As you can see, proposition B is a stronger logical claim than proposition A. Saying that my car is faster than your car is making a stronger claim than saying that my car is either faster or slower than your car.

The paradox

If I obtain a result x, such that α/2 < Pr(x or more heads) < α, (e.g., .025 < p < .05), then I have strong evidence for the conclusion that the probability of heads is greater than ½ (see proposition B). But at the same time I do not have strong evidence for the conclusion that the probability of heads is > ½ or < ½ (see proposition A).

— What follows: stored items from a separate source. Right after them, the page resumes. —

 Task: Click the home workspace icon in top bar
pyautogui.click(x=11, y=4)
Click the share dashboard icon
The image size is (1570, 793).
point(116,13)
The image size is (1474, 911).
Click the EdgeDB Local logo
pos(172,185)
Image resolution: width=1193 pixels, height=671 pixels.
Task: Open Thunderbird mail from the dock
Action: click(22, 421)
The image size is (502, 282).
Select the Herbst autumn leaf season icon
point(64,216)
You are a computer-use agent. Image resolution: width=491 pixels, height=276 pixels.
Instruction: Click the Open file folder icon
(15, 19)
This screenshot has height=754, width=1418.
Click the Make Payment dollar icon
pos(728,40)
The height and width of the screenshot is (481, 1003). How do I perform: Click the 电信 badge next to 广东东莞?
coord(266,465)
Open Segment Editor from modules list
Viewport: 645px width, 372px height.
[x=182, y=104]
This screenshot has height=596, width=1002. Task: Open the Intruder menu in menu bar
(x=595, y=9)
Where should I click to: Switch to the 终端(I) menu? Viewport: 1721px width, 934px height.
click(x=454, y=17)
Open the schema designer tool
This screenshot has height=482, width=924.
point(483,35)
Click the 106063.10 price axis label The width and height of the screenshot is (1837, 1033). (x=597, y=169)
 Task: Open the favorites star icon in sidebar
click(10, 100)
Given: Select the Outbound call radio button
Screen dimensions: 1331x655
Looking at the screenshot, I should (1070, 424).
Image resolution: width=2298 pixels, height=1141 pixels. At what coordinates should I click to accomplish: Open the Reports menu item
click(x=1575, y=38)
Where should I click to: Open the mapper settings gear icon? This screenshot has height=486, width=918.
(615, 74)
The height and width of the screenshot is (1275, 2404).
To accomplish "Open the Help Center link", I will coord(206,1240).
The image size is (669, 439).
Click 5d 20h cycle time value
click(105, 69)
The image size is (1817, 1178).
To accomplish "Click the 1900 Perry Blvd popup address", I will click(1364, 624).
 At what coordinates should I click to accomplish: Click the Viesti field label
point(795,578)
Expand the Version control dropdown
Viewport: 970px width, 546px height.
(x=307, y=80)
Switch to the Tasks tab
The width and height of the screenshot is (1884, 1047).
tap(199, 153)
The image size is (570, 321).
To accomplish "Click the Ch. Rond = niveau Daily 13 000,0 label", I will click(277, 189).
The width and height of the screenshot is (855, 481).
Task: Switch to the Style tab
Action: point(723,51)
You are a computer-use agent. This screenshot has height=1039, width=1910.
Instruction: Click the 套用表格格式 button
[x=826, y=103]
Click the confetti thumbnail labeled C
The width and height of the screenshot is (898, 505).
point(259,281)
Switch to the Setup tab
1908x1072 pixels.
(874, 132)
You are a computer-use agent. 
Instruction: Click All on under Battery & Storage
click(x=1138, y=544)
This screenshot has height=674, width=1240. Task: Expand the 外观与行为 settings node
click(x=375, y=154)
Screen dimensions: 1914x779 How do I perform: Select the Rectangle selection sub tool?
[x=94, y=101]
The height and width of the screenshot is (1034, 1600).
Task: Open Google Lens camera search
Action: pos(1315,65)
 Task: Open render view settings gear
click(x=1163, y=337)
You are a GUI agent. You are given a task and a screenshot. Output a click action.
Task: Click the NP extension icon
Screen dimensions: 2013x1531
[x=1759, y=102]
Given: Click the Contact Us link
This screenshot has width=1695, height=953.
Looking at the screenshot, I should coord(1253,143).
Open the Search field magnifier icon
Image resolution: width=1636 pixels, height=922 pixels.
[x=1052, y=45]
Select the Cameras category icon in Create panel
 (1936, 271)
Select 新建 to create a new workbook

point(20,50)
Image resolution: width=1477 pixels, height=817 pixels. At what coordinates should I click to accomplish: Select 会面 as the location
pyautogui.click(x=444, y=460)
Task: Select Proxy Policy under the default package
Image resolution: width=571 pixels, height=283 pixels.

I have defied the rules of logic. I have concluded the stronger proposition, probability of heads > ½, but I cannot conclude the weaker proposition, probability of heads > ½ or < ½. As Royall (1997, p. 77) would say, if the evidence justifies the conclusion that the probability of heads is greater than ½ then surely it justifies the weaker conclusion that the probability of heads is either > ½ or < ½.

Should we use one-sided p-values?

Go ahead, I can’t stop you. But be aware that if you try to interpret p-values, either one- or two-sided, as measures of statistical (logical) evidence then you may find yourself in a p-value paradox.


References and further reading:

Royall, R. (1997). Statistical evidence: A likelihood paradigm (Vol. 71). CRC press. Chapter 3.7.